Take one sheet of 21 labels in a 3×7 matrix.
Mix with Microsoft Word.
Waste an evening trying to get the labels to line up.
Microsoft Word (2003 in this case, since anything after that has been altered for the sake of making changes rather than for the good of the product) has a label making wizard template system. You either choose from the 1500 different types of label presets or choose Custom, pick up a ruler, measure the various parameters like left and top margins, label height and width, and label pitch — how far apart they are from each other — type the values in then hit New Document. Et Voila, a grid of labels appears.
It looks perfect on the screen. Time to type the label info into each cell… dumm-de-dumm-de-dumm… press Print.
Oh dear.
The devalued centimetre
The labels were standard 38 × 63.5mm jobbies. They butt up to each other so the vertical pitch is the same value: 38mm. Printing to paper, then shining a light through it to match it with the handy template supplied with the label pack, showed the printed labels begant to drift after the first row. I measured the pitch as 36mm; 2mm less than I specified.
Great.
Starting a new document and altering the pitch to 4cm to compensate for Word’s inability to count, I copied and pasted each label from the old document to the new one— because copying and pasting them all in one go resulted in the same first label being pasted into the destination document 21 times. Copying them a row at a time made the row properties revert to their old setting, while pasting as unformatted text meant I’d have to reapply each font/style name.

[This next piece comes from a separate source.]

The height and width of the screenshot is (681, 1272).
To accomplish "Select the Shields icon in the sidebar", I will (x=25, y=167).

So I had to copy them a cell at a time.
Pressing Print did indeed output perfectly spaced labels onto A4. The problem? The bottom row was all cut off midway through the label.
The labels looked fine on-screen, but of course Word had looked at the bottom margin, sucked its teeth in and said “can’t print there as it’s off the page” so it didn’t send that bit of data to the printer.

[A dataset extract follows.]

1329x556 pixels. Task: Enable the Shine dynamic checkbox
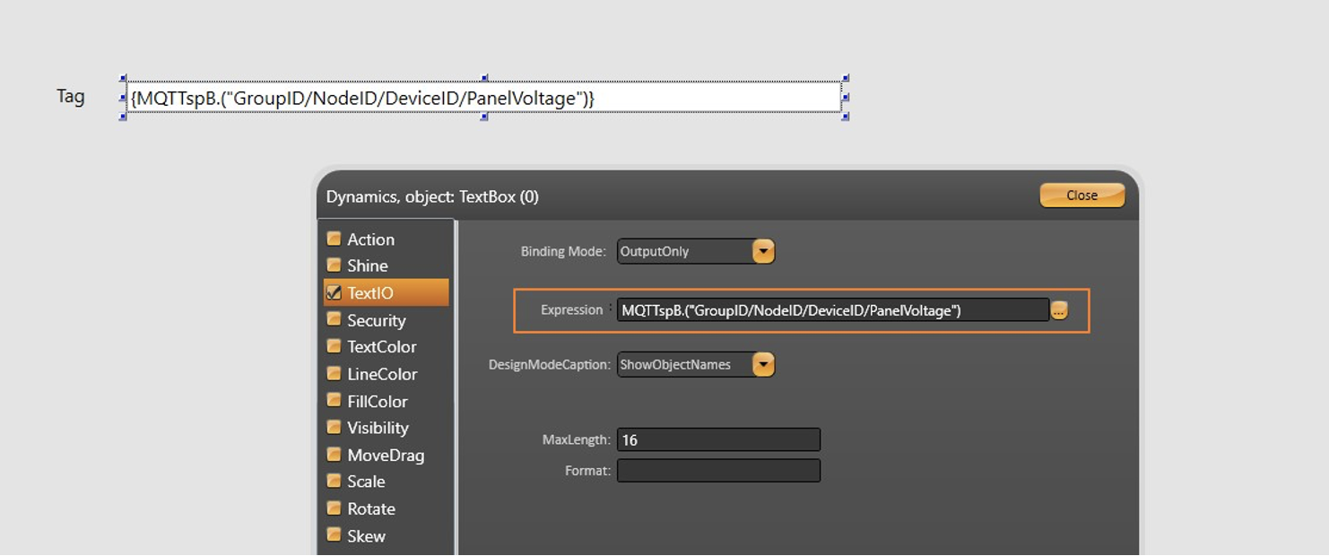(x=334, y=265)
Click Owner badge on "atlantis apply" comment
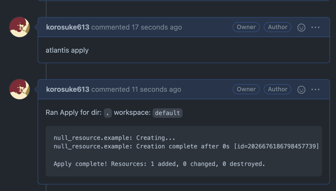The image size is (336, 191). [x=246, y=27]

Diving into Page Setup, I left the top margin at 1.5cm and altered the bottom margin to 0 to try and trick Word into sending everything to the printer. Since I’d wasted quite a few sheets of A4 while testing I decided to use the actual labels this time. What could go wrong? If just the bottom row were missing I’d worry about those later.
However, pressing Print again resulted in… no top margin being taken into account, so all the labels straddled the label joins.
Terrific.
Label printing shouldn’t be this hard, should it?